→ Aim of the exercise: Find every line in the records below that holds the word "computer", and copy each one.

Entries taken from a collection
§
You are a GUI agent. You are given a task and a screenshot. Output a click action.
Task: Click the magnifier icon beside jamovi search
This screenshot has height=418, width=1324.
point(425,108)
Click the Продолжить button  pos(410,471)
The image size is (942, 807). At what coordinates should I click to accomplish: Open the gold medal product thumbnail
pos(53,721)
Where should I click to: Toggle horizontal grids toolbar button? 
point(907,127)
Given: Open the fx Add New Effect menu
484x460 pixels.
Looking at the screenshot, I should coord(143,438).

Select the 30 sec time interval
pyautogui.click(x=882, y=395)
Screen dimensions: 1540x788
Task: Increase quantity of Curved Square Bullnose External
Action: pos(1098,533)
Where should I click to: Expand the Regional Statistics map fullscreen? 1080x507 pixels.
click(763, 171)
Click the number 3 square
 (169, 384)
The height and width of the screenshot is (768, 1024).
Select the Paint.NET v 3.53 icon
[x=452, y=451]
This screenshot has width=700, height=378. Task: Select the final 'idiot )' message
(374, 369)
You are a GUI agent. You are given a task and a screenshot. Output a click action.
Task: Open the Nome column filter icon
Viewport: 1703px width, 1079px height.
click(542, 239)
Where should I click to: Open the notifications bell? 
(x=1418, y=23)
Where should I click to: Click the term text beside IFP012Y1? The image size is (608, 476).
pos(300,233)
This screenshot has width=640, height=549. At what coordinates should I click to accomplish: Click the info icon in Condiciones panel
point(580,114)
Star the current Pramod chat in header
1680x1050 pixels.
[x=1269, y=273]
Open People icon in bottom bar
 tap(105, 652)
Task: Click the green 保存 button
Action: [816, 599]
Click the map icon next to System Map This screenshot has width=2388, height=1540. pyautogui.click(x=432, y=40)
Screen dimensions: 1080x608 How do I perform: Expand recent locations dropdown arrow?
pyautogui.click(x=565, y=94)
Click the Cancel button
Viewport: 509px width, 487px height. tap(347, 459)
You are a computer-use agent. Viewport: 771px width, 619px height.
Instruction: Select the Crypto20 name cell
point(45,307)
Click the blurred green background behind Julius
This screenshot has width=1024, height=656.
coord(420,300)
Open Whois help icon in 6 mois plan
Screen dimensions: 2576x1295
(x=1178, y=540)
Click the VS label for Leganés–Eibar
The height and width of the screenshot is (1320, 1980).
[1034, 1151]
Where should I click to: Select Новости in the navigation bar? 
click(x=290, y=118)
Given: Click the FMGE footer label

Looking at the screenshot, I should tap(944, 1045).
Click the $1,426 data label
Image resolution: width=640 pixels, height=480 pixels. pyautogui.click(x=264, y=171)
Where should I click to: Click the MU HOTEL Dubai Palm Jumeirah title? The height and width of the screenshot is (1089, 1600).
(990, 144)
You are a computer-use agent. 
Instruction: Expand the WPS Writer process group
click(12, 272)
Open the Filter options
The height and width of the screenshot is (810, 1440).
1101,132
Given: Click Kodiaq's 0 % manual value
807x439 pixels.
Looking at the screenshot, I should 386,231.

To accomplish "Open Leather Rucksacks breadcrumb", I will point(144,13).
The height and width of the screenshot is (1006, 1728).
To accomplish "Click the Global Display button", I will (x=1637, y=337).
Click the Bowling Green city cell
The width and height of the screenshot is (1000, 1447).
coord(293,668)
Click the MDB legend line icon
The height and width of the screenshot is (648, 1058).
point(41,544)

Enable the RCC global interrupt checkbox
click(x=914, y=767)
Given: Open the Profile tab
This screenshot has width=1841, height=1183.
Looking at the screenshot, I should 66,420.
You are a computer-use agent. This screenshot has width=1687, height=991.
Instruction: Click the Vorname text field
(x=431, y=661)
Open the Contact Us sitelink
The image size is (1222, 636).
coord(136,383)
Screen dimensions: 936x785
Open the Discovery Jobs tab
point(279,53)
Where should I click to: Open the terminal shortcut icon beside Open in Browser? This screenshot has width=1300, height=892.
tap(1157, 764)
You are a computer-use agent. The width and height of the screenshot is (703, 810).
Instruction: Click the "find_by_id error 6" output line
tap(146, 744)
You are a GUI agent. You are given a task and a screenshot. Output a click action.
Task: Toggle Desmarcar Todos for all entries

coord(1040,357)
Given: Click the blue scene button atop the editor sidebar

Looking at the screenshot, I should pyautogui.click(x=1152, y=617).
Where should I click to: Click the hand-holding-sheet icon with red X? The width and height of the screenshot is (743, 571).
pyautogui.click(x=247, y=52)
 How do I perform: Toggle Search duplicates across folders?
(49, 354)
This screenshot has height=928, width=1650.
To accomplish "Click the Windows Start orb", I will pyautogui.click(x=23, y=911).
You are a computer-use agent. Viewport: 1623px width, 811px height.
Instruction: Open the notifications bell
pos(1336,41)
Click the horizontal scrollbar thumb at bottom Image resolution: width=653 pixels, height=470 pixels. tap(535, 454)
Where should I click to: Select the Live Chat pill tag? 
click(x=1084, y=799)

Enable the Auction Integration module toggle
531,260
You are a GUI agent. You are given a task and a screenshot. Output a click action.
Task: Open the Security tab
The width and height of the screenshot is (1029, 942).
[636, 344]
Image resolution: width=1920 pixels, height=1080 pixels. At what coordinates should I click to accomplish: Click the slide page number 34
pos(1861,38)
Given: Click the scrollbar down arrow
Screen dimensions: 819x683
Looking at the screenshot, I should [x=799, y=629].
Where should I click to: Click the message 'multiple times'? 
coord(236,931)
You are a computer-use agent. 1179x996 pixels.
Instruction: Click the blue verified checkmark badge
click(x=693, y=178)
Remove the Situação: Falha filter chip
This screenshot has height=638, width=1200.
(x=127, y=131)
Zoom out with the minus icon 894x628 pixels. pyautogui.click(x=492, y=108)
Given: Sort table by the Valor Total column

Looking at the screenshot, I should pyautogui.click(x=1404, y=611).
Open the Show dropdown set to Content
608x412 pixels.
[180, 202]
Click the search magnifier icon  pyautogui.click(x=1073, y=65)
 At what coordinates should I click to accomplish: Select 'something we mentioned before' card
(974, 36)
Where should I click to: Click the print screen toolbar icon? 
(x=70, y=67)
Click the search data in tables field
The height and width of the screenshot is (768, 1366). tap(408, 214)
§
→ Result:
You are a computer-use agent. Viewport: 771px width, 619px height.
You are a computer-use agent. 
You are a computer-use agent. This screenshot has width=1687, height=991.
You are a computer-use agent. The width and height of the screenshot is (703, 810).
You are a computer-use agent. Viewport: 1623px width, 811px height.
You are a computer-use agent. 1179x996 pixels.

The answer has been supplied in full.